● **Given request**:
Present the part of the listing below that opens with the line containing "Where should I" and closes with the line containing "click(x=300, y=42)", both lines included, as a Markdown table with the columns Row and Text. Give each line its own numbered row, skip blank lines, and leave the pictures out.
>> Begin Rows
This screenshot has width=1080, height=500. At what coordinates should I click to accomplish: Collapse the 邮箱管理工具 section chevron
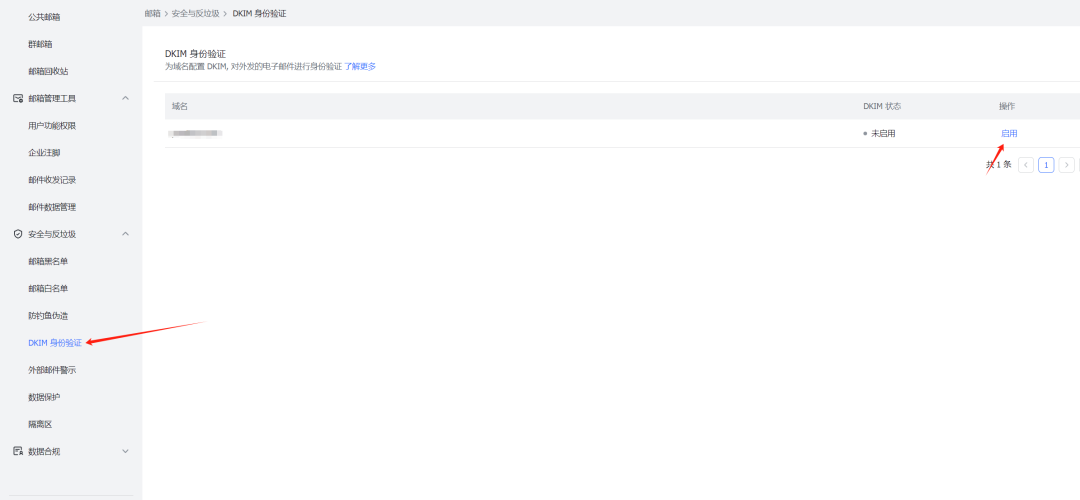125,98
>> End Rows
>> Begin Rows
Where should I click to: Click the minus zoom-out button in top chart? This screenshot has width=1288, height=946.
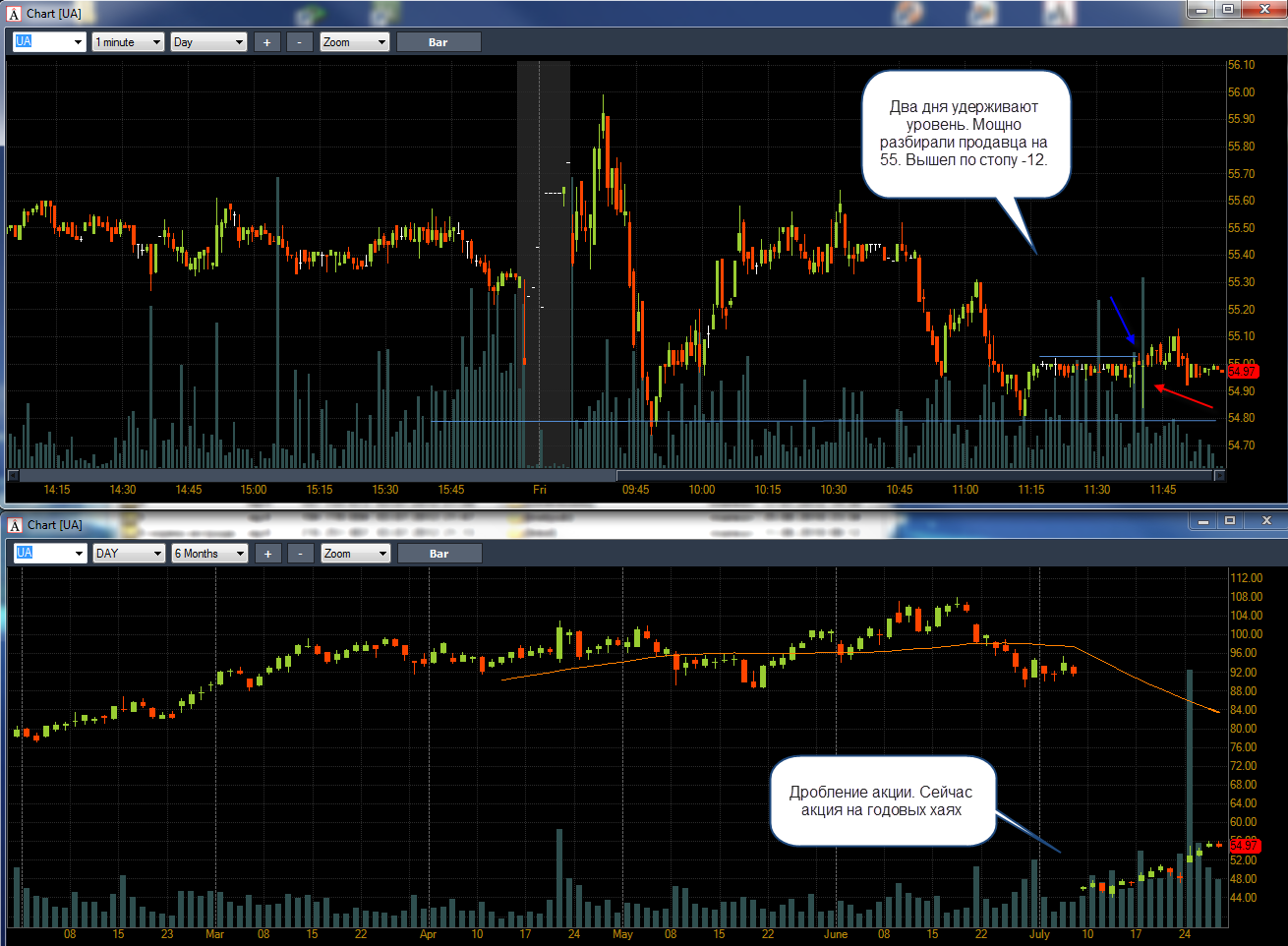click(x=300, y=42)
>> End Rows
>> Begin Rows
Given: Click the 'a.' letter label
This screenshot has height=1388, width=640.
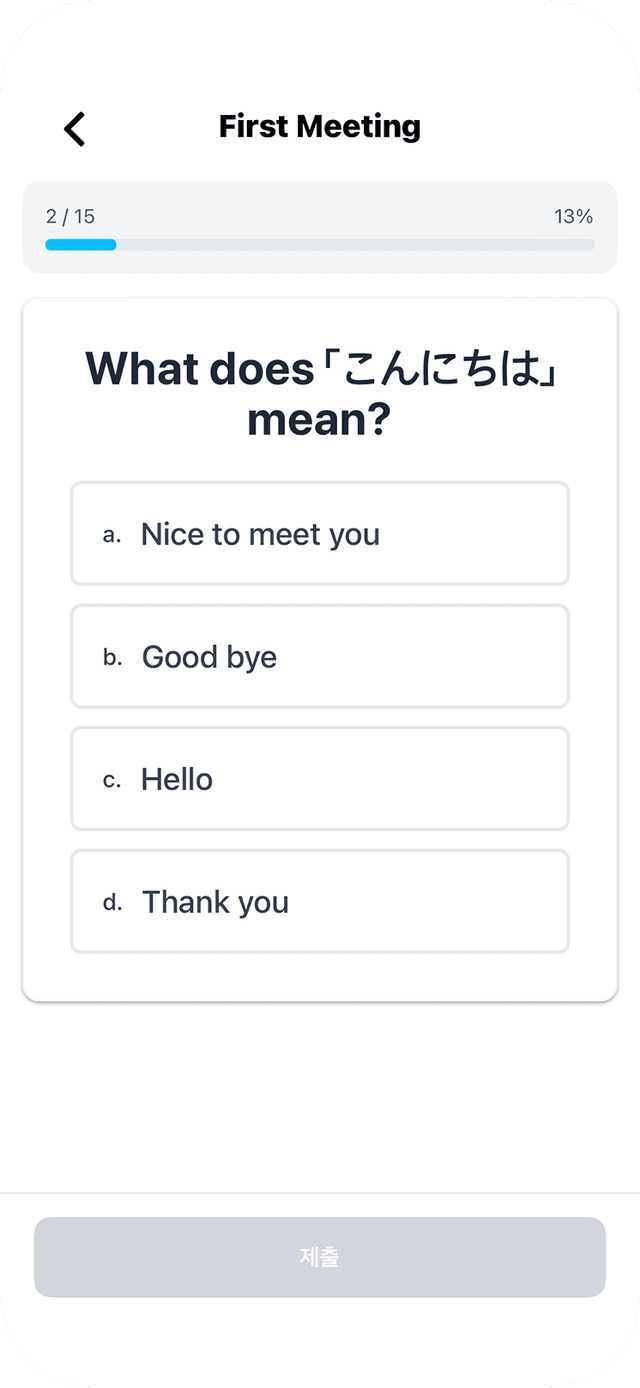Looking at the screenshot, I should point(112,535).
>> End Rows
● **Task response**:
| Row | Text |
|---|---|
| 1 | Where should I click to: Click the minus zoom-out button in top chart? This screenshot has width=1288, height=946. |
| 2 | click(x=300, y=42) |